Not all is rosy in the higher education garden, however. I would like to highlight a specific issue that has arisen in respect of Covid. A constituent of mine who is doing a masters degree worked last year and now gets a contribution of €2,000 towards her fees this year, but she lost her part-time job because of Covid and will be €9,000 worse off at the end of 2020 than she was in 2019. She cannot avail of the special grant rate, however, because the authorities are refusing to take her changed circumstances into account. She may have to give up on her masters degree. I ask that changed circumstances due to Covid be taken into consideration when assessing eligibility for the special grant rate.
I received a letter from a constituent who expresses in a way I never could many of the concerns of middle Ireland when it comes to higher education. She states:
I am a mother off four young wonderful adults ranging from 19 to 27 three in education and one ... working. One young lady whose fellowship was put on hold in US ... [got no] financial support on returning ... in March. Another young lady, a first year student ... never got ... on campus
In good faith, this student's accommodation was booked because she was led to believe she would be on campus. A contract was signed for €8,800. She remains at home but the accommodation company demands payment. The constituent goes on:
Another Adult in ... second year studying from home ... no placements planned ... [yet] these are our future teachers!!!

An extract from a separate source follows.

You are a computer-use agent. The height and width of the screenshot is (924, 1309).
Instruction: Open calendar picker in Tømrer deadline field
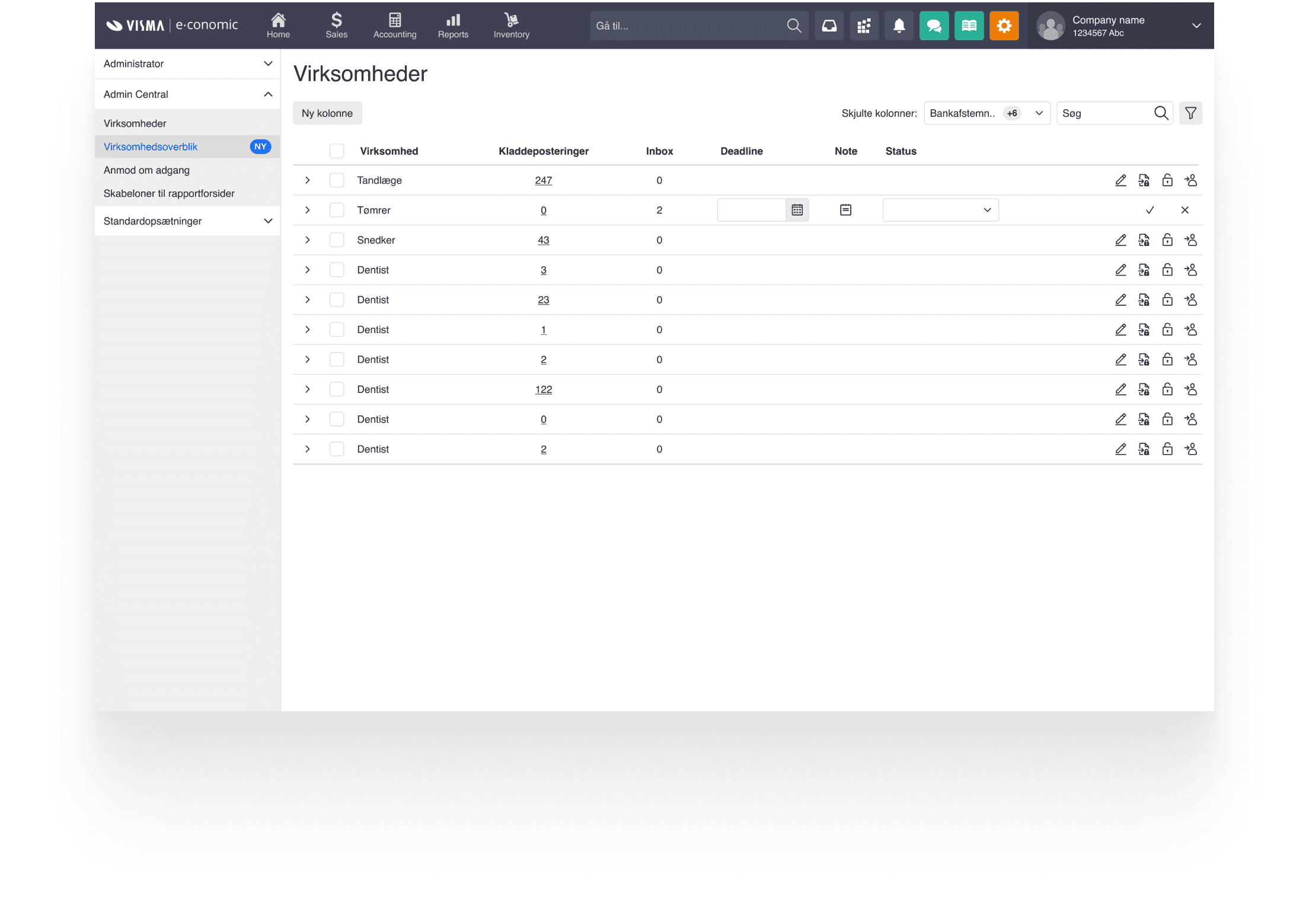pos(797,210)
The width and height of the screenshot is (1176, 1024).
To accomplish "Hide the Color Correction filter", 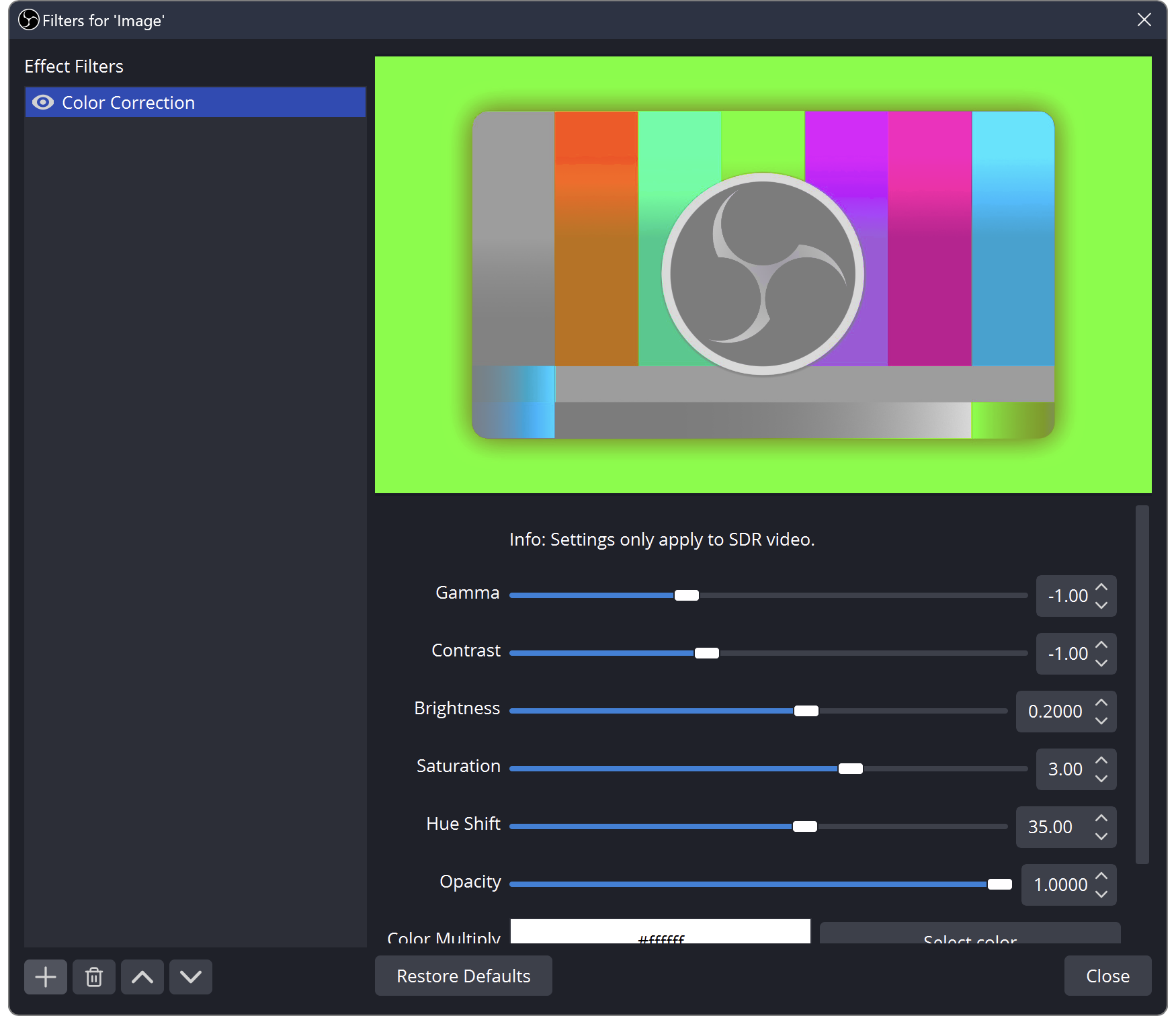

I now call my home a mini university, Bed Rooms are ... lecture rooms delivering lectures through zoom. Sitting rooms are ... practical rooms for active/lab learnings. The Kitchen is ... the canteen [and the front garden is the open-air campus]. I pay for ... lighting ... heating ... wifi ... internet [fees, books, etc.]
I am their very committed mother, lecturer, counciler ... [offering support and trying to keep them balanced, encouraged and upbeat]. I am a one parent family who works ... [on the] front line.
Her questions are: how long will we deprive these students of college life experiences? What kind of education and life experiences are they getting? How do we expect them to acquire skills to become empathetic nurses and doctors, future entrepreneurs, confident electricians, carpenters, future politicians and lawyers? She finishes by saying, "My question is simple what are we doing to [do to] support this generation ... and show them we care." She signs herself "A very concerned parent who has not a voice at this time".